EXERCISE GOAL:
In the chess programming forum thread below, what change in solved positions came with the improvement that seems to give +40 Elo?

EXTRACT TO READ:
Pedantic Developer's Log Stardate...

Discussion of chess software programming and technical issues.

Moderators: hgm, chrisw, Rebel

User avatar
lithander
Posts: 881
Joined: Sun Dec 27, 2020 2:40 am
Location: Bremen, Germany
Full name: Thomas Jahn

Re: Pedantic Developer's Log Stardate...

Post by lithander »

JoAnnP38 wrote: Thu Jan 26, 2023 3:50 pm At this point I have looked at extensions both ways. I really need to get serious about setting up a test suite I can use to evaluate the benefit of these changes. Many of the changes may only benefit a minority of positions but without a good test I only have my hunches to lead me (which is probably a very bad idea.)
My standard test is to run a depth 15 search on the WAC positions. For the longest time it held true that getting more of the positions solved or solving the same amount in less time both usually meant an increase in Elo.

But that's not a natural law. If you only commit changes to an actual engine vs engine test when it does well in the test suite you may discard a promising feature too early. There's an improvement I'm currently working on that seems to give +40 Elo but at the same time it reduces the number of solved positions from 295 to 284... :shock:

I found it only because I exposed values that control how I prune as UCI parameters. Then I tried different sets of values with the same build and so I didn't get to run the test suite on them. I wanted to push the boundaries and realized that some crazy values did much better than expected. When I ran the testsuite on them later the results were so horrible that I would have never submitted these values to an actual selfplay match.

THE DATA:
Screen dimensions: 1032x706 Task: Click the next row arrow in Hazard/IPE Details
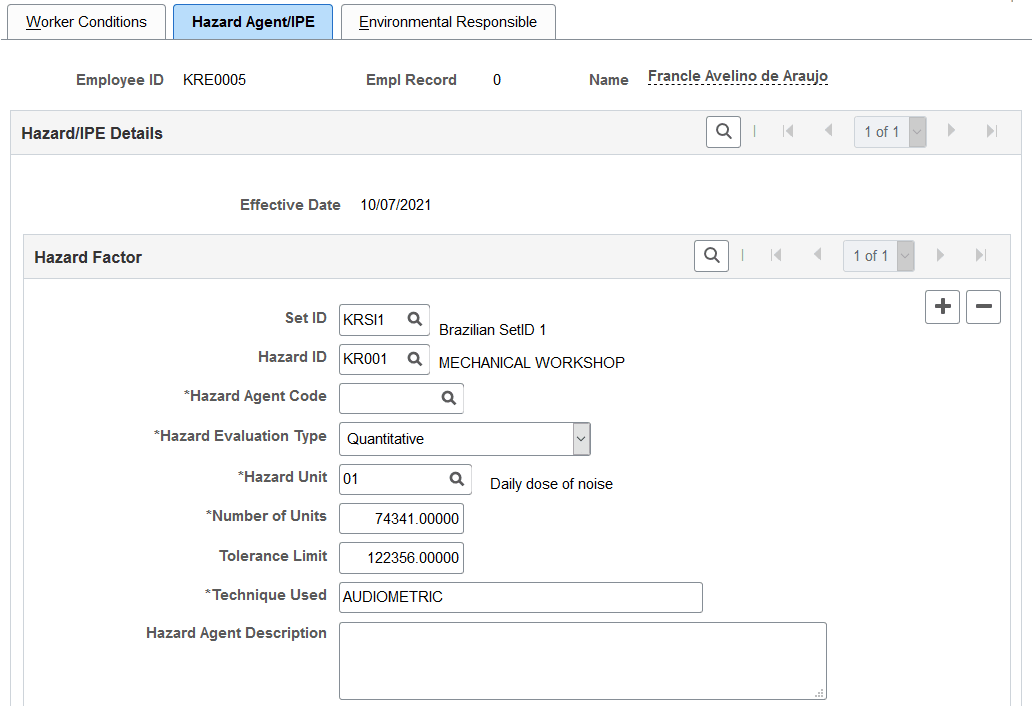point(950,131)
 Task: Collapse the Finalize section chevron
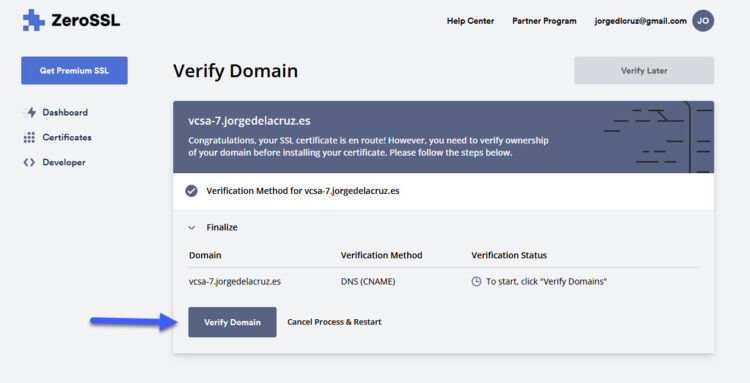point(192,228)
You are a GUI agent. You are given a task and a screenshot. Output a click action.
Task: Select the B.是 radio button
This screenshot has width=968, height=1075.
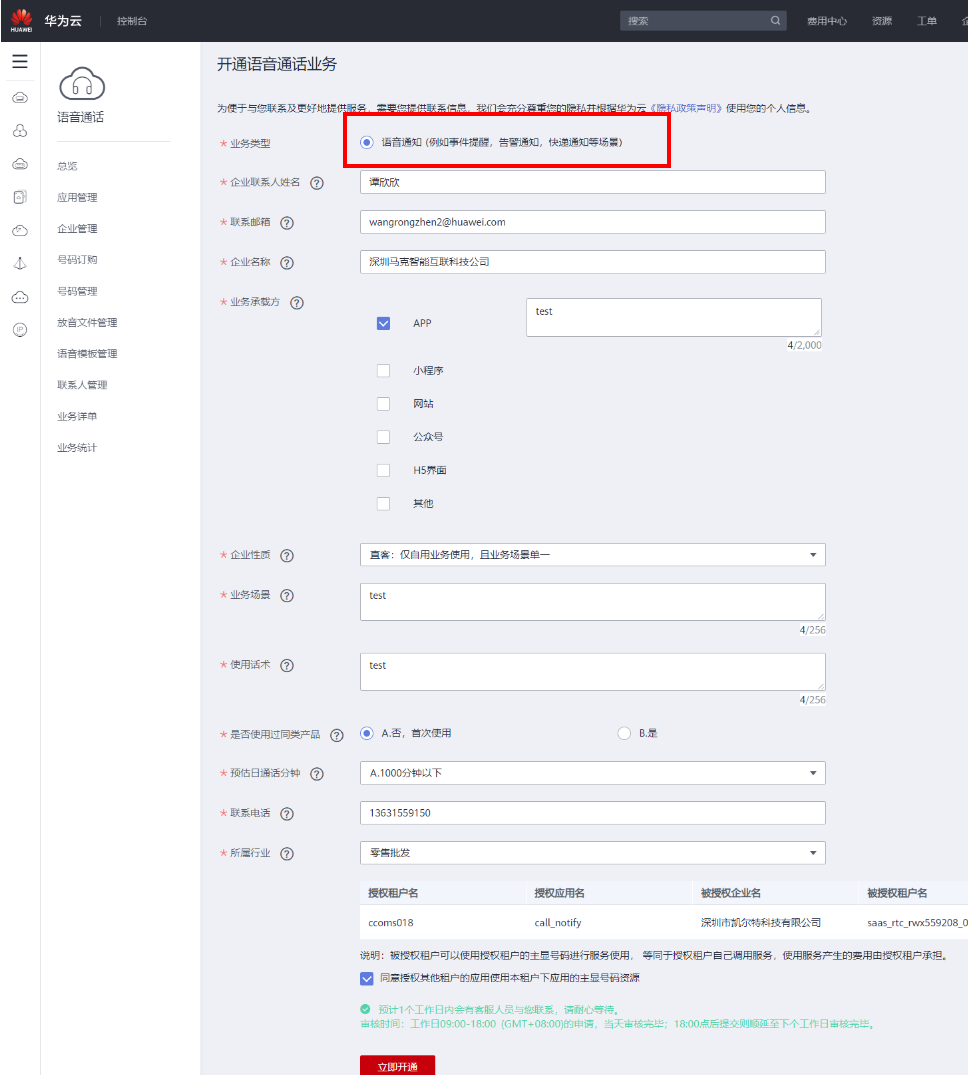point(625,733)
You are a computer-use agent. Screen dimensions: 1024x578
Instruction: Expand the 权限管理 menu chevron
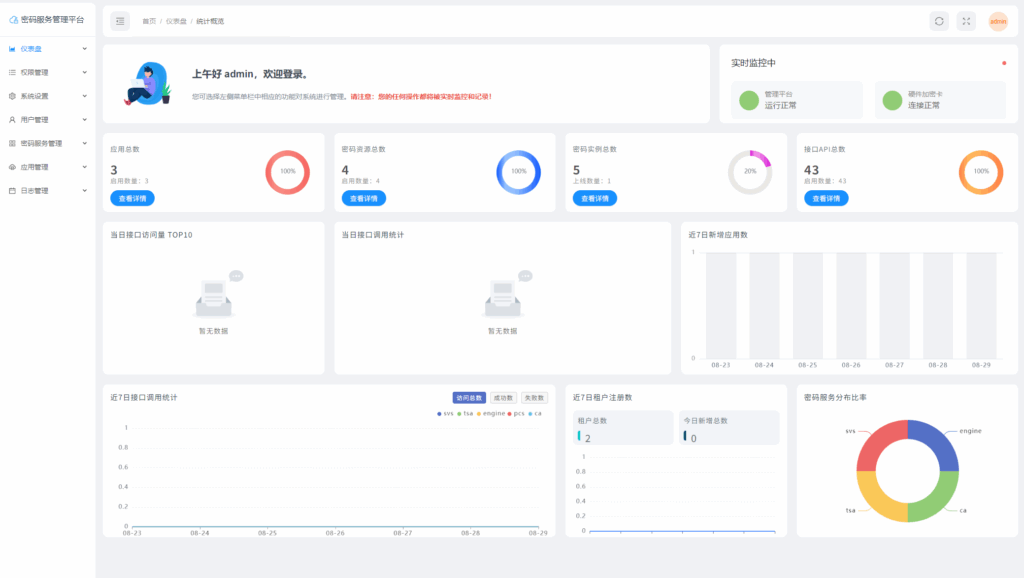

--

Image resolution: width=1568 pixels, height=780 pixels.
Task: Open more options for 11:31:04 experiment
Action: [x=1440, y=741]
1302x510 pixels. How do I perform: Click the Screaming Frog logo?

...

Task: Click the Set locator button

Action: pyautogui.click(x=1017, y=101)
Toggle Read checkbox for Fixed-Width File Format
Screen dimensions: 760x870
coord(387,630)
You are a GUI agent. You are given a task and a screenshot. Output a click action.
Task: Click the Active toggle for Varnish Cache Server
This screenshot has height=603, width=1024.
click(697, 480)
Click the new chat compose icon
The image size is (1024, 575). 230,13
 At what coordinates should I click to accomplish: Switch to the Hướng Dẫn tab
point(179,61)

RESULT OF THE TASK:
It reduces the number of solved positions from 295 to 284.